The decision crystallized. I would learn Mend first. Practical, focused on maximizing my development in the limited time I had. Just like every choice I’d made since returning from exile.
I turned to the detailed visualization of scrabbles and lines for Mend and felt my confidence falter. The pattern was unlike anything I’d seen before. Where Pulse had been a single sphere with relatively simple internal structures, and Quickstep had been three spheres in complex harmony, Mend was... different. A single sphere like Pulse, but filled with extraordinarily intricate details, hundreds of lines, rotating figures, and flowing currents that seemed to shift even as I stared at them on the static page.
"What the hell?" I whispered, leaning so close my nose nearly touched the paper. The diagram’s complexity was daunting. Even with Intelligence at level 10, I could barely track all the components simultaneously.
I decided to try something new and started copying the basic structure into a notebook, trying to break down the pattern into manageable sections.
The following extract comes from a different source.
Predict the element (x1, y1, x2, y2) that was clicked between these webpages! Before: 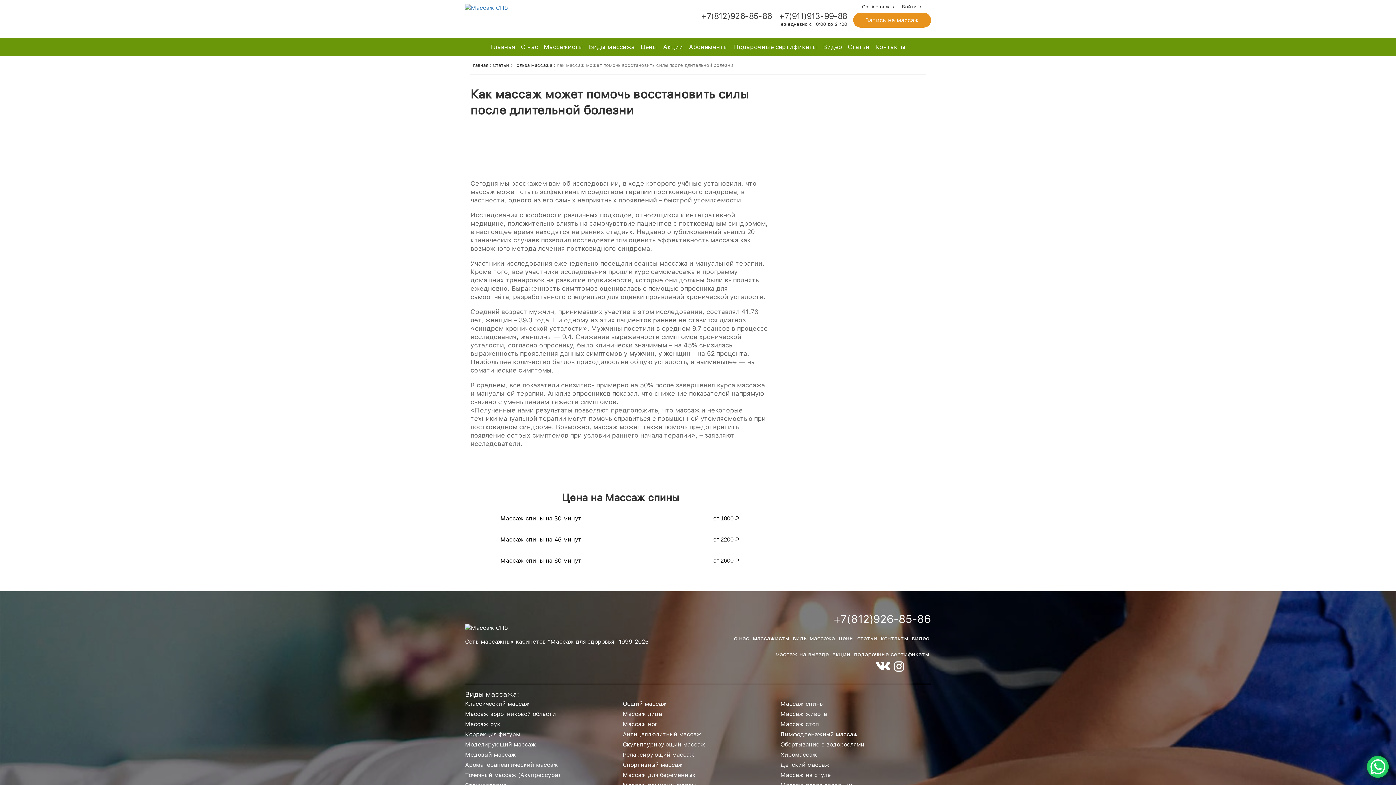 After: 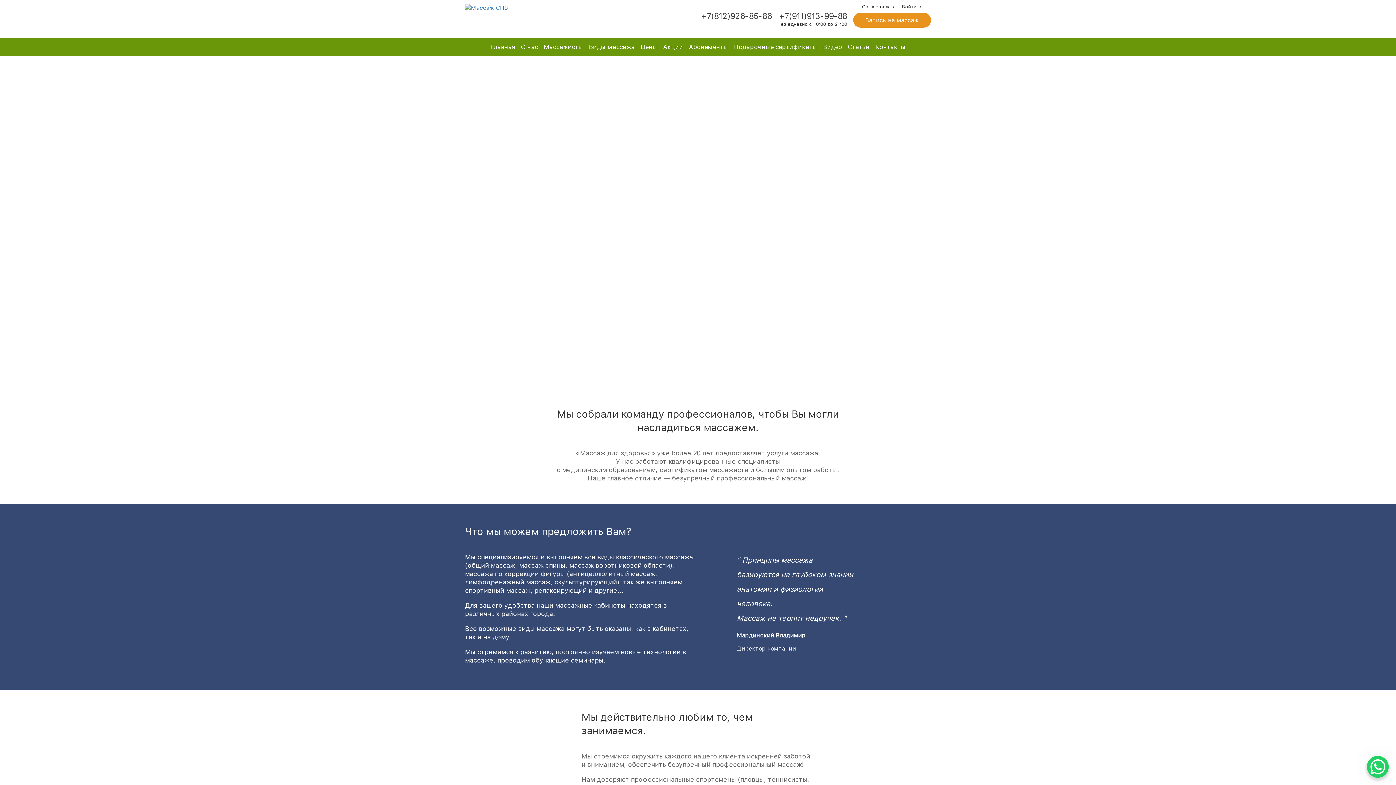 Action: bbox: (732, 633, 751, 644) label: о нас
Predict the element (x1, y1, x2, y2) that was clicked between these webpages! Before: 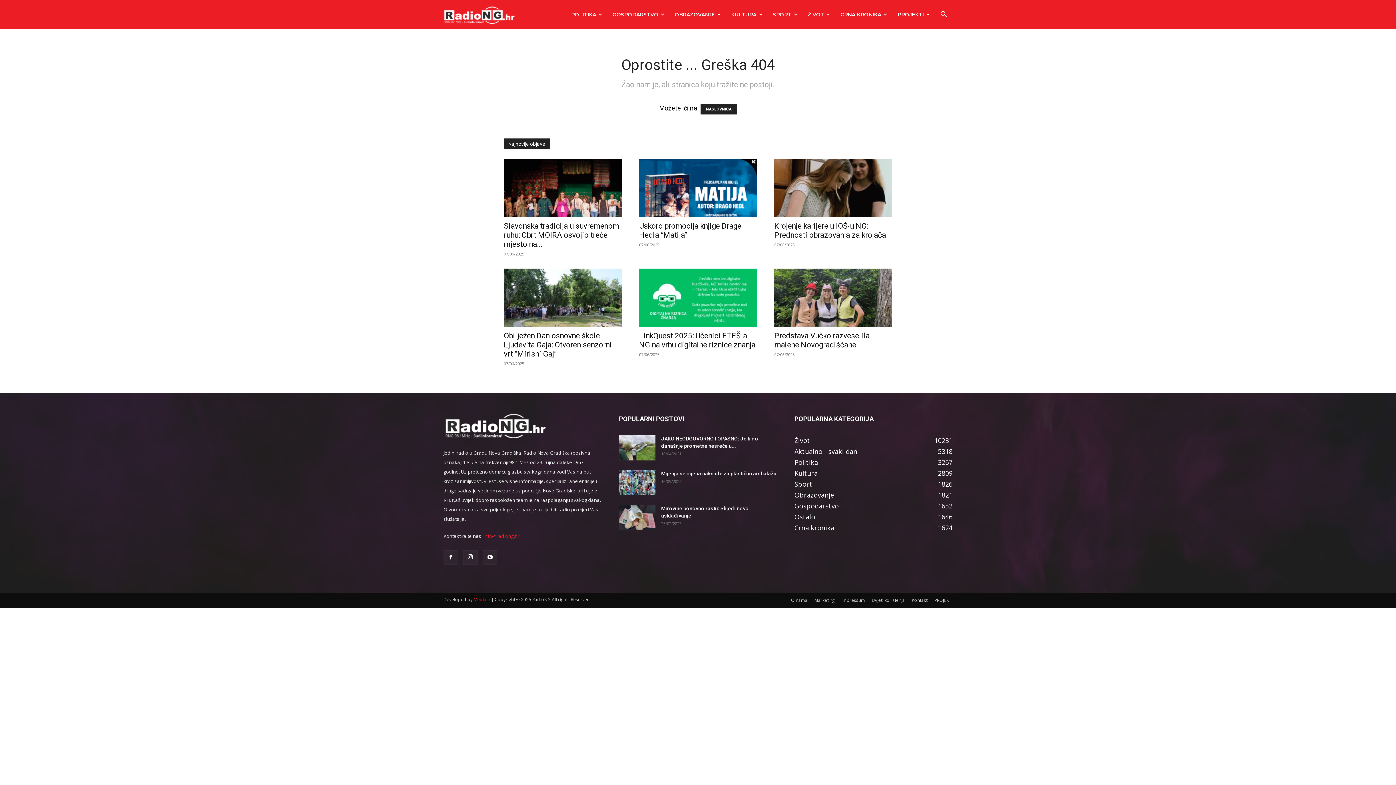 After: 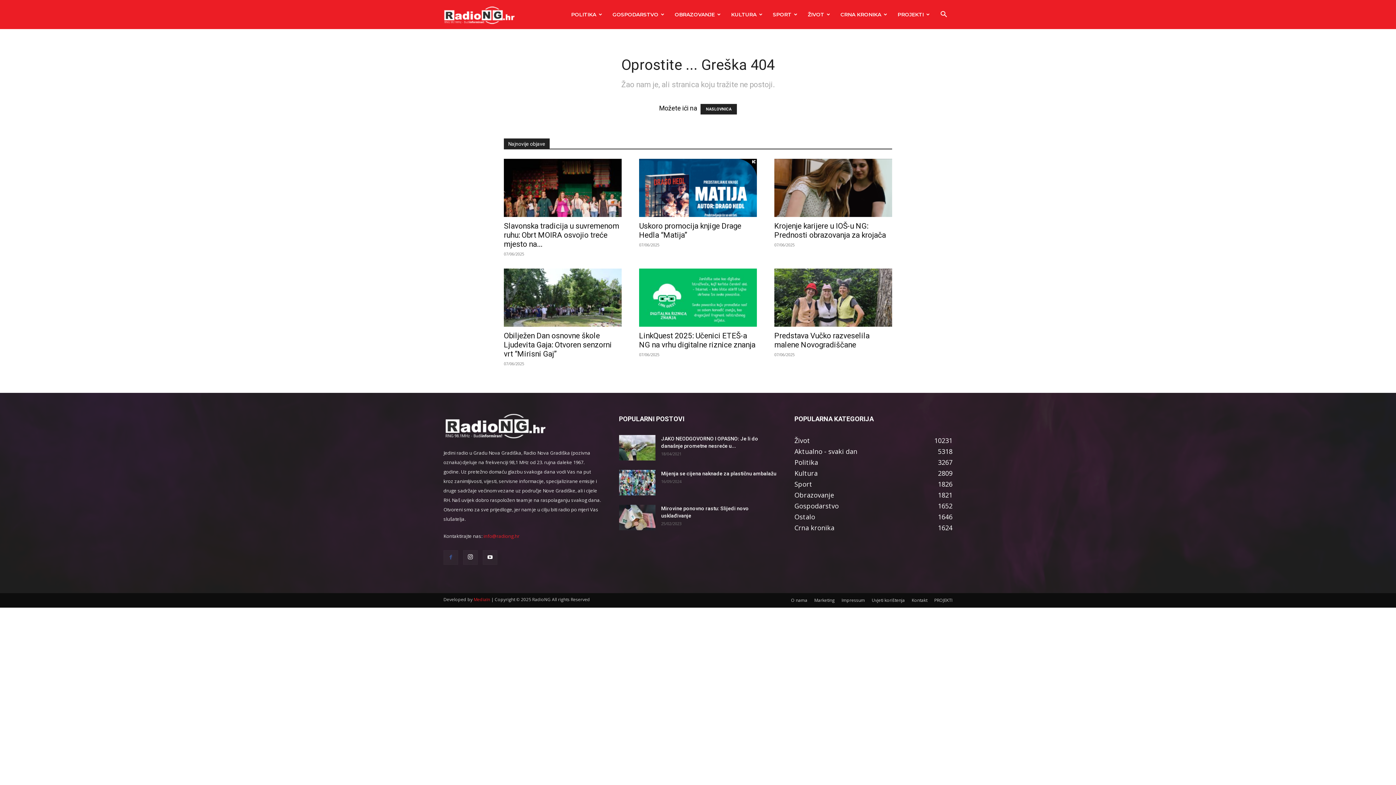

Two hours later, I’d filled three pages with detailed sketches and I still felt like I’d understood barely a fraction of what I needed to understand.
This wasn’t going to be like Quickstep. That spell had been difficult, yes, but its complexity came from the interaction of three distinct components. Mend’s difficulty lay in its sheer density, a single overwhelming structure that required perfect visualization down to the smallest element.
I closed the notebook and headed back to my quarters. I needed a plan, a more methodical approach. If I tried learning this pattern the same way I’d approached Quickstep, trying to grasp everything at once, I’d drive myself insane.
Over the next week, I established a new routine. I’d wake before dawn, spend two hours attempting to visualize larger sections of the Mend pattern, then hit the training room when mental fatigue set in. Physical exertion became a relief from the mental strain of spell visualization, letting my mind rest while my body worked.
After physical training, I’d return to my quarters, eat until my stomach felt ready to burst, then I would take a hot shower to remove the rancid smell of my sweat from my skin, and then proceed to throw myself into the bed and forget the fact that I existed.
Phinyx noticed the change in my approach during our running sessions.
"Your vibe changes constantly man." he remarked one day after I’d completed my sixtieth lap. "More... methodical. Less crazy than before."
"Learning from past mistakes." I replied, wiping sweat from my brow. "Slow and steady progress beats rapid burnout..."
"Very zen of you." He grinned. "Maybe you should try meditation too."
I chuckled. "Don’t get excited. I’m still aiming for a new record today."
"And there’s the Allaran I know." His hands made that familiar pushing motion. "Endurance vibe, second wind vibe."
The months blurred together as I settled into this punishing but rewarding routine. Visualization. Training. Eating. More visualization. More training. Sleep. Repeat. Some days I felt like I was making progress with the Mend pattern, other days I wanted to throw the book across the room in frustration.
Three months in, something changed. I was sitting cross legged on my bed, eyes closed, attempting for the thousandth time to hold the complete pattern in my mind. As usual, I started with the core structure, then began adding layers of detail outward, like building a puzzle from the center. The mental construct faltered, sections started fading as I tried to maintain others, the typical failure pattern I’d grown accustomed to.
But this time, just as I felt the visualization slipping away, something clicked. A hidden rhythm revealed itself, the pattern wasn’t static but pulsing with subtle beats, the sections not separate but flowing into one another like currents in a stream. The revelation was so sudden, so complete, that I gasped aloud.
Somehow now I knew how to get it done.